# What is required
Reproduce exactly the lines from the top of the records below through the line holding "Modern English usage (201, 218)".

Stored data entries
/---

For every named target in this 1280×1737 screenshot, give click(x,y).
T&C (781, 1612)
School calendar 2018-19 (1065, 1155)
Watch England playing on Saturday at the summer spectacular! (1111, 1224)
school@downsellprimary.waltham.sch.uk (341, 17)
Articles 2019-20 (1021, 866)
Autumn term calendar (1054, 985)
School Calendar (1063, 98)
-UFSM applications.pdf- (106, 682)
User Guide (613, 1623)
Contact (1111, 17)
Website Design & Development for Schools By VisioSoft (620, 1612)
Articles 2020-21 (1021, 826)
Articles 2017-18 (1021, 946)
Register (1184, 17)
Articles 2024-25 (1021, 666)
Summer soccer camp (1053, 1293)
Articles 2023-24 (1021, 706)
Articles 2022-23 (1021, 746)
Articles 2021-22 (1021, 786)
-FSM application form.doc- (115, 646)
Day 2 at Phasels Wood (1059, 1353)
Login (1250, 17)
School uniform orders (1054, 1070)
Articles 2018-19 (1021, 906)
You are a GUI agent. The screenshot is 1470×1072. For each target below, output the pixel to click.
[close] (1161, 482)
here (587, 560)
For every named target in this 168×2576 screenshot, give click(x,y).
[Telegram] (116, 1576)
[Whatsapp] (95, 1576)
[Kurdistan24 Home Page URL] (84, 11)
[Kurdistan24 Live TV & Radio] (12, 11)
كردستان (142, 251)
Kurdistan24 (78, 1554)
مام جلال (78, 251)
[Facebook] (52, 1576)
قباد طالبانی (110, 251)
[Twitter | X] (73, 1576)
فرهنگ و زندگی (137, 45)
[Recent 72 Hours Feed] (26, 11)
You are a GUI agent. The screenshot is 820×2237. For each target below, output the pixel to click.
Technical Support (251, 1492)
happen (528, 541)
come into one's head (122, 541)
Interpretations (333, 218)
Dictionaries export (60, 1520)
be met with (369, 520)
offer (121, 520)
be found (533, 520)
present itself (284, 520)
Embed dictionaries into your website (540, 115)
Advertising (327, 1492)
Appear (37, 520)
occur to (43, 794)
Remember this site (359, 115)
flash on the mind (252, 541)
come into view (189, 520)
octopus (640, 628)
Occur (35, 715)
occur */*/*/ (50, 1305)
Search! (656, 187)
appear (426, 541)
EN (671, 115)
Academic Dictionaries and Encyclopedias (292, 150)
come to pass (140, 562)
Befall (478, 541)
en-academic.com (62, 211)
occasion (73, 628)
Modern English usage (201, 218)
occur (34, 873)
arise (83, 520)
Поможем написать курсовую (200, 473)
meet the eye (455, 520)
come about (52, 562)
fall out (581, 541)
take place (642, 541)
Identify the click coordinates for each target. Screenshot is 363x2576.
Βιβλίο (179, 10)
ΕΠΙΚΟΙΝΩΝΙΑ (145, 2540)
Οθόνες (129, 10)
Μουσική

\---

# Result of the task
For every named target in this 1280×1737 screenshot, give click(x,y).
T&C (781, 1612)
School calendar 2018-19 (1065, 1155)
Watch England playing on Saturday at the summer spectacular! (1111, 1224)
school@downsellprimary.waltham.sch.uk (341, 17)
Articles 2019-20 (1021, 866)
Autumn term calendar (1054, 985)
School Calendar (1063, 98)
-UFSM applications.pdf- (106, 682)
User Guide (613, 1623)
Contact (1111, 17)
Website Design & Development for Schools By VisioSoft (620, 1612)
Articles 2020-21 (1021, 826)
Articles 2017-18 (1021, 946)
Register (1184, 17)
Articles 2024-25 (1021, 666)
Summer soccer camp (1053, 1293)
Articles 2023-24 (1021, 706)
Articles 2022-23 (1021, 746)
Articles 2021-22 (1021, 786)
-FSM application form.doc- (115, 646)
Day 2 at Phasels Wood (1059, 1353)
Login (1250, 17)
School uniform orders (1054, 1070)
Articles 2018-19 (1021, 906)
You are a GUI agent. The screenshot is 1470×1072. For each target below, output the pixel to click.
[close] (1161, 482)
here (587, 560)
For every named target in this 168×2576 screenshot, give click(x,y).
[Telegram] (116, 1576)
[Whatsapp] (95, 1576)
[Kurdistan24 Home Page URL] (84, 11)
[Kurdistan24 Live TV & Radio] (12, 11)
كردستان (142, 251)
Kurdistan24 (78, 1554)
مام جلال (78, 251)
[Facebook] (52, 1576)
قباد طالبانی (110, 251)
[Twitter | X] (73, 1576)
فرهنگ و زندگی (137, 45)
[Recent 72 Hours Feed] (26, 11)
You are a GUI agent. The screenshot is 820×2237. For each target below, output the pixel to click.
Technical Support (251, 1492)
happen (528, 541)
come into one's head (122, 541)
Interpretations (333, 218)
Dictionaries export (60, 1520)
be met with (369, 520)
offer (121, 520)
be found (533, 520)
present itself (284, 520)
Embed dictionaries into your website (540, 115)
Advertising (327, 1492)
Appear (37, 520)
occur to (43, 794)
Remember this site (359, 115)
flash on the mind (252, 541)
come into view (189, 520)
octopus (640, 628)
Occur (35, 715)
occur */*/*/ (50, 1305)
Search! (656, 187)
appear (426, 541)
EN (671, 115)
Academic Dictionaries and Encyclopedias (292, 150)
come to pass (140, 562)
Befall (478, 541)
en-academic.com (62, 211)
occasion (73, 628)
Modern English usage (201, 218)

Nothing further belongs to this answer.